[John Knox and the Reformation by Andrew Lang]@TWC D-Link bookJohn Knox and the Reformation CHAPTER VI: KNOX IN THE ENGLISH PURITAN TROUBLES AT FRANKFORT: 1554-1555 1/11
CHAPTER VI: KNOX IN THE ENGLISH PURITAN TROUBLES AT FRANKFORT: 1554-1555. The consequences of the "Admonition" came home to Knox when English refugees in Frankfort, impeded by him and others in the use of their Liturgy, accused him of high treason against Philip and Mary, and the Emperor, whom he had compared to Nero as an enemy of Christ. The affair of "The Troubles at Frankfort" brought into view the great gulf for ever fixed between Puritanism and the Church of England.
It was made plain that Knox and the Anglican community were of incompatible temperaments, ideas, and, we may almost say, instincts.
To Anglicans like Cranmer, Knox, from the first, was as antipathetic as they were to him.
"We can assure you," wrote some English exiles for religion's sake to Calvin, "that that outrageous pamphlet of Knox's" (his "Admonition") "added much oil to the flame of persecution in England.

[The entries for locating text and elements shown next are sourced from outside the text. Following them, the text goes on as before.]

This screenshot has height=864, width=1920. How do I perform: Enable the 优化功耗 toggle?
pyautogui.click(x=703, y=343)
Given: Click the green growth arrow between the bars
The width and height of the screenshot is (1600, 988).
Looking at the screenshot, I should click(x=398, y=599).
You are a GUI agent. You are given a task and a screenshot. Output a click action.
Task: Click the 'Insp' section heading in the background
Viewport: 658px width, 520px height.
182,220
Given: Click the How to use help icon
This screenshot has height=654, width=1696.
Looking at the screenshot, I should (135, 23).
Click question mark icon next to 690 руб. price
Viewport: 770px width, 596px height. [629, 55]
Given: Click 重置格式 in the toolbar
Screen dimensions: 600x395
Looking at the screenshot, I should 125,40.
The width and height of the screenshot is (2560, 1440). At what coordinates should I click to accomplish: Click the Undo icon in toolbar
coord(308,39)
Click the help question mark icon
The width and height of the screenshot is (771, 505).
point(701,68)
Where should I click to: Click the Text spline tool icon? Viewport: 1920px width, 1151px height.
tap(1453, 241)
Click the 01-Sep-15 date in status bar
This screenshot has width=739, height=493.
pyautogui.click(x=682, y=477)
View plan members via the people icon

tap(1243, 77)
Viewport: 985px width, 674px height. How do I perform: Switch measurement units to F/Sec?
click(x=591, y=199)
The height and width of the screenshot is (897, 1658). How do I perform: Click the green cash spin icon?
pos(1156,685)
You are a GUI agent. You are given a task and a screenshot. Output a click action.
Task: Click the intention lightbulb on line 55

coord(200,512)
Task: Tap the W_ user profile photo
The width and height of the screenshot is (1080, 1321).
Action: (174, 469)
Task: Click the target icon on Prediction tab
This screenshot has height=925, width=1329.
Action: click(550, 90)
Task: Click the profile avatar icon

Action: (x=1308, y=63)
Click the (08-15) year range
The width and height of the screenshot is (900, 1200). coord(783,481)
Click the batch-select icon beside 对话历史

For before the publication of that book not one of our brethren had suffered death; but as soon as it came forth we doubt not but you are well aware of the number of excellent men who have perished in the flames; to say nothing of how many other godly men have been exposed to the risk of all their property, and even life itself, on the sole ground of either having had this book in their possession or having read it." Such were the charges brought against Knox by these English Protestant exiles, fleeing from the persecution that followed the "Admonition," and, they say, took fresh ferocity from that tract. The quarrel between Knox and them definitely marks the beginning of the rupture between the fathers of the Church of England and the fathers of Puritanism, Scottish Presbyterianism, and Dissent.